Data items
================================
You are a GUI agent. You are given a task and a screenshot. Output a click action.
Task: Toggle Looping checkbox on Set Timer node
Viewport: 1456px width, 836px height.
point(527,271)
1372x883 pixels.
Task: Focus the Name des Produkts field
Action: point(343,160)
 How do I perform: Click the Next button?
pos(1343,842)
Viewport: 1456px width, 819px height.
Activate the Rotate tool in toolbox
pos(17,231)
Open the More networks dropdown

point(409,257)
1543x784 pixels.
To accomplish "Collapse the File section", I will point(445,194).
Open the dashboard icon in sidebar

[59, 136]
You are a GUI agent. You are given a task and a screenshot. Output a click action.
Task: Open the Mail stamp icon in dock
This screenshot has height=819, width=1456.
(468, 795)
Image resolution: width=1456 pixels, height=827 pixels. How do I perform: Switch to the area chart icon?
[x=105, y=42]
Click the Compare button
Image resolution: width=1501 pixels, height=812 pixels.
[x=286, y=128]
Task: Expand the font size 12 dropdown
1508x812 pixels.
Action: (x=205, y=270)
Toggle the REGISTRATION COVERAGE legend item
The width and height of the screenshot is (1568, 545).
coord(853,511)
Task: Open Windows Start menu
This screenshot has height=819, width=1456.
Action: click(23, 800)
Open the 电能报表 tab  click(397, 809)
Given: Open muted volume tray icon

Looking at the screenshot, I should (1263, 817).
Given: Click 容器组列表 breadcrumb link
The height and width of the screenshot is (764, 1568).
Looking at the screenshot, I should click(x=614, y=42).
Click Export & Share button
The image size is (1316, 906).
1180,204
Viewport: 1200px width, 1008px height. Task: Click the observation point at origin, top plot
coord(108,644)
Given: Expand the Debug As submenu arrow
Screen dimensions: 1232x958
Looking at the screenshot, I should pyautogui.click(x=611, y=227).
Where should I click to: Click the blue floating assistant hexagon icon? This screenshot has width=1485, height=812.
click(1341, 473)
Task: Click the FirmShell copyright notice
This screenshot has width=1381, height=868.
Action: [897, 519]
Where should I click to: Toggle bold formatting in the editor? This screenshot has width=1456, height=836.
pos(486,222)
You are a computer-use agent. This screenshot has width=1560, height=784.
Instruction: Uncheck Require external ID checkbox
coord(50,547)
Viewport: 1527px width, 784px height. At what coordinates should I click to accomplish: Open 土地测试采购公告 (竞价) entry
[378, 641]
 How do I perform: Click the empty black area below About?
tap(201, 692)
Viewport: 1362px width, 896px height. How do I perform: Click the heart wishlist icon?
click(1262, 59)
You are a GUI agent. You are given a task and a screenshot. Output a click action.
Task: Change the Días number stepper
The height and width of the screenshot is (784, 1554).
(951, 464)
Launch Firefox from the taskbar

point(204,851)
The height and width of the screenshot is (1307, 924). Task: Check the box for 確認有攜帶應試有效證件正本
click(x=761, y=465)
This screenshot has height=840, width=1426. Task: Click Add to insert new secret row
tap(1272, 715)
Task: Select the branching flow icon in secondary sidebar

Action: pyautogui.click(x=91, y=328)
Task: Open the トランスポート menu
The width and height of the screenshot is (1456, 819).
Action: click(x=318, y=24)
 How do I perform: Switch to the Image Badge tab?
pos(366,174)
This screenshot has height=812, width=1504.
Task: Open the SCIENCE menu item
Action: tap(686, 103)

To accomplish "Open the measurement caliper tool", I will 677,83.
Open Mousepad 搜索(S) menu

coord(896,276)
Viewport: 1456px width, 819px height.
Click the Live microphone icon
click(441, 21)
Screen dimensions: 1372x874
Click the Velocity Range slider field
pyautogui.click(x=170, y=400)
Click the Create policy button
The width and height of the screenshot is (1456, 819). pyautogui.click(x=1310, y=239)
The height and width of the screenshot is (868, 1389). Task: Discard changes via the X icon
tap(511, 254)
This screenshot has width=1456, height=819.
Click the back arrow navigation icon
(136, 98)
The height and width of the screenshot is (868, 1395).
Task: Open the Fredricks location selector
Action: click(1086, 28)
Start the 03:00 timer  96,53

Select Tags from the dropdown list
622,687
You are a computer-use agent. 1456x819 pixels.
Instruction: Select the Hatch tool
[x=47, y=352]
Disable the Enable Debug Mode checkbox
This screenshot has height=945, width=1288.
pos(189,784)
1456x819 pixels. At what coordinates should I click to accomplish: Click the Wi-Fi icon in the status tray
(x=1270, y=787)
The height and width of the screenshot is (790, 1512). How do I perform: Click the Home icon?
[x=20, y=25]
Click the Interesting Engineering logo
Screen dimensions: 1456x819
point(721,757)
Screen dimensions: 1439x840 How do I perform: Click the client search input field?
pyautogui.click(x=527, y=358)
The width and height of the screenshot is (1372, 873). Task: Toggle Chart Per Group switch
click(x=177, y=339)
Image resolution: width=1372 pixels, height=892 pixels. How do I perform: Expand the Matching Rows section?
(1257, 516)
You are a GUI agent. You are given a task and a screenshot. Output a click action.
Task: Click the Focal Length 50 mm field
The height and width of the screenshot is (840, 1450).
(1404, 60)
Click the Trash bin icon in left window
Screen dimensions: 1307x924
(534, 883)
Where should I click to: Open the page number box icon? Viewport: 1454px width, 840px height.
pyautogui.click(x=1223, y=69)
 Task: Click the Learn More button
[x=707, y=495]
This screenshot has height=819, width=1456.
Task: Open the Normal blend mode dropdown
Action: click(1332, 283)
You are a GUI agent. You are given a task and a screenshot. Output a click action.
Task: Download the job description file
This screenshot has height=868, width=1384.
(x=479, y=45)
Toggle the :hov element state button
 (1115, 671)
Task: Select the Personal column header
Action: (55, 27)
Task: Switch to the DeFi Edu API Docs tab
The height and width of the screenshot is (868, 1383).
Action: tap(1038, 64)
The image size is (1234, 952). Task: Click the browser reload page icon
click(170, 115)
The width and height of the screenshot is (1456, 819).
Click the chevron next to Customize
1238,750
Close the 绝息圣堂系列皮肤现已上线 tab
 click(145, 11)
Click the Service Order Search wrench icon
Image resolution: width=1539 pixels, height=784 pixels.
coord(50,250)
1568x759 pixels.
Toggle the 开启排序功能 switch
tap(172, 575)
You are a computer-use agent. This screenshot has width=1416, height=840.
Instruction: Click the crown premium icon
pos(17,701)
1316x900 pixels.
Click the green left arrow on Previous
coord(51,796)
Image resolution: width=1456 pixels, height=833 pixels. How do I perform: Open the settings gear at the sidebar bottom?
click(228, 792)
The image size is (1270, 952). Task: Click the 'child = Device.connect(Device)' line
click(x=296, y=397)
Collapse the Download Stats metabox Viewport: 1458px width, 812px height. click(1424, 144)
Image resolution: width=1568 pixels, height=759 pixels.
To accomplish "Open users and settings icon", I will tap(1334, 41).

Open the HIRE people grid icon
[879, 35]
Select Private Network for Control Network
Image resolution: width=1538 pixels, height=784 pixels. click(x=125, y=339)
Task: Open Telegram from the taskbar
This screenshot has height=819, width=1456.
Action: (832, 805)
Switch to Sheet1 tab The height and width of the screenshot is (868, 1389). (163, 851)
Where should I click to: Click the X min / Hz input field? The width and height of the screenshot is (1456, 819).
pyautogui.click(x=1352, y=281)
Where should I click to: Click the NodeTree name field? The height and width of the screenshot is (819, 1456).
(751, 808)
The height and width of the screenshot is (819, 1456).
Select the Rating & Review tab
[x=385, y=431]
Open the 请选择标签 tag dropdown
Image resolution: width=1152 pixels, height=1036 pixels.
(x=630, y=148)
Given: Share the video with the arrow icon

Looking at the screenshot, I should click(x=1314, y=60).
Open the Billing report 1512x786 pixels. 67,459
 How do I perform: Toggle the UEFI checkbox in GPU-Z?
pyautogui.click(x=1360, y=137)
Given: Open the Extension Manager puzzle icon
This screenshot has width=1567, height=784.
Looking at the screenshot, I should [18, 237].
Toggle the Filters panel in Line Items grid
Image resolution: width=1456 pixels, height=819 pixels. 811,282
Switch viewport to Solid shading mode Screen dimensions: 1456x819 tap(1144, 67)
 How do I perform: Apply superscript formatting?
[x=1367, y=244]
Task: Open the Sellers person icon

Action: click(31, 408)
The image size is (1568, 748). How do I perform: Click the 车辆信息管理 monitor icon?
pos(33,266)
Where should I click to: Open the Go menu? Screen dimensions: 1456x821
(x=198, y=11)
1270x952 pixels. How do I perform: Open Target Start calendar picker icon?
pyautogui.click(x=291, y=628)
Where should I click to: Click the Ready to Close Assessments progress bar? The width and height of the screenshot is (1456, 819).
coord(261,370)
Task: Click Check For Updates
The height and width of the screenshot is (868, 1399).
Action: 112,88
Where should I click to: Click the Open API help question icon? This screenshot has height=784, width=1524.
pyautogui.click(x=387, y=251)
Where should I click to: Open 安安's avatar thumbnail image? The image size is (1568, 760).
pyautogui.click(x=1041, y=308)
================================
• _What you should do_
Among the records above, find each line holding "Debug" and list it.

• _The completed task_
Given: Expand the Debug As submenu arrow
Disable the Enable Debug Mode checkbox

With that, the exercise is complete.